EU: The Share Of Renewables In The Mix Rose To 39%, Beating Fossil Fuels (36%) For The First Time

Lack of political will for renewables energy

E.C. | The share of electricity generated from renewables in the EU energy mix (39%) exceeded the share of fossil fuels (36%) in 2020 for the first time ever and EU consumption of both electricity (-4%) and gas (-3%) fell from 2019 levels, but most of the drivers for this change (notably the COVID-19 pandemic) were exceptional, according to the latest Commission quarterly reports on gas and electricity markets published today. Despite renewed COVID-19 restrictions in some countries, figures for the 4th quarter put consumption levels closer to the “normal levels” than in the first three quarters of 2020.

The electricity market report confirms that the combination of the pandemic demand shock and favourable weather conditions for renewables substantially changed the structure of the mix over the course of 2020. Coal and lignite generation fell by 22% (-87 TWh) and nuclear output dropped by 11% (-79 TWh). Gas was less affected due to its favourable price, thereby supporting coal-to-gas and lignite-to-gas switching. As consumption fell, the share of renewables in the mix rose to 39%, beating fossil fuels (36%) for the first time. Based on preliminary estimates, the carbon footprint of the power sector in the EU dropped by 14% in 2020.

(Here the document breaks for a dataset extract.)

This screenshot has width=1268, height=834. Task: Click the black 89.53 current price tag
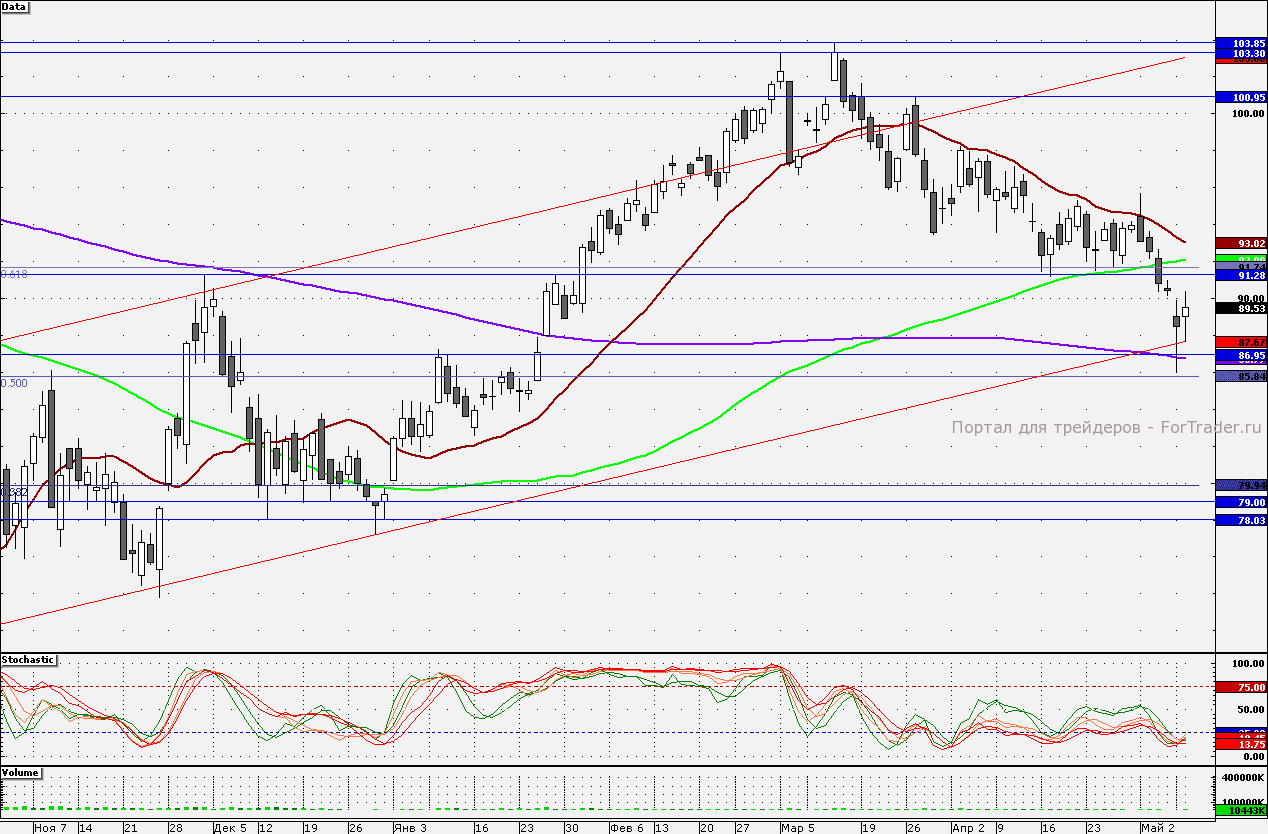[x=1240, y=309]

The report notes, however, that the key factors (the pandemic, favourable weather, high hydro generation) were exceptional or seasonal. In fact, figures for the 4th quarter saw electricity consumption close to pre-pandemic levels, despite continuing restrictions on economic and social activity.

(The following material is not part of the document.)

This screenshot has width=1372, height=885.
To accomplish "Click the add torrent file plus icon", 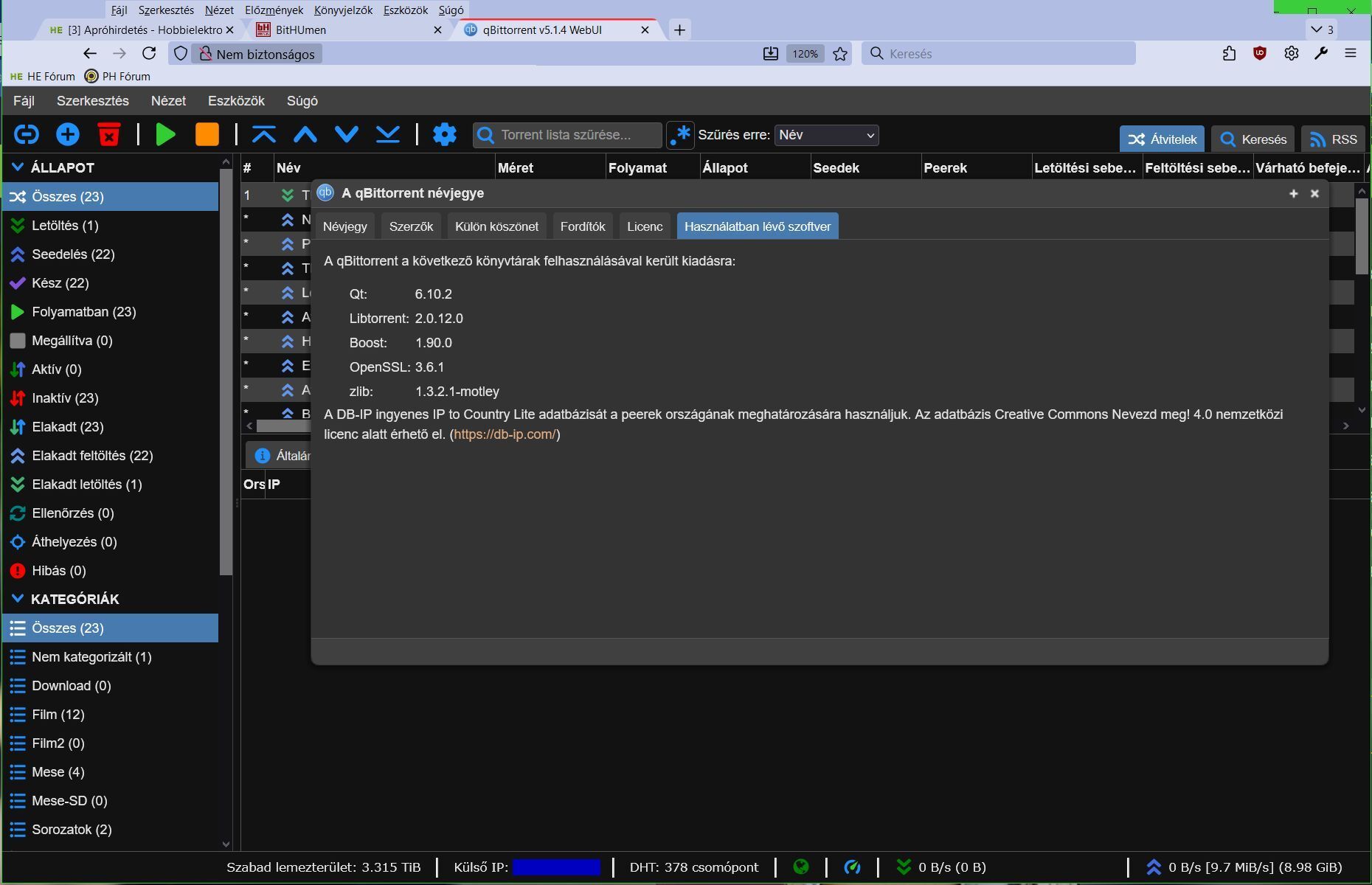I will click(x=68, y=135).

Rising renewable generation in the EU was greatly assisted by 29 GW of solar and wind capacity additions in 2020, which is comparable to 2019 levels. This shows that the pandemic did not significantly slow down renewable expansion. Furthermore, as the outlook for emission-intensive technologies worsens and carbon prices rise, more and more early coal retirements have been announced.

In recent months, more expensive emission allowances, along with rising gas prices, have driven up wholesale electricity prices on many European markets to levels last seen at the beginning of 2019. The effect was most pronounced in Member States dependent on coal and lignite. The wholesale electricity prices dyanmic is expected to filter through to retail prices.

Demand for electrically chargeable vehicles (ECVs) kept on rising in the final quarter of 2020, with almost half a million new ECVs registered across the EU. This was the highest figure on record and translated into an unprecedented 17% market share, more than two times higher than in China and six times higher than in the United States.

The gas market report confirms that EU natural gas consumption amounted to 394 bcm in 2020, down from 406 bcm in 2019. This came despite a 1.3% increase (1.5 bcm) in the 4th quarter. Domestic gas production in the EU amounted to 54 bcm (down nearly 23%), whereas total net gas imports fell 9% from 358 bcm to 326 bcm, allowing the EU’s total estimated gas import bill to fall by just over 37% (from €59.4 billion to €36.5 billion).

In spite of renewed lockdown measures in some countries, energy markets were generally stable in the 4th quarter, following an upward price trajectory over the quarter. Optimism about the recovery of the global economy supported the rise in demand for energy products. Spot prices on European gas hubs in the quarter were 6-21% higher in year-on-year comparison. By the end of December 2020 the Title Transfer Facility (TTF) spot price rose to 19 €/MWh – the highest since the beginning of 2019.

The rise in wholesale gas prices were supported by widening gas market prices in Asia, prompting a 27% decrease in EU imports of LNG in the final quarter. In year-on-year comparison, in spite of increasing spot wholesale prices, retail gas prices for household and industrial customers were respectively down by 8% and 2% in the last quarter of 2020.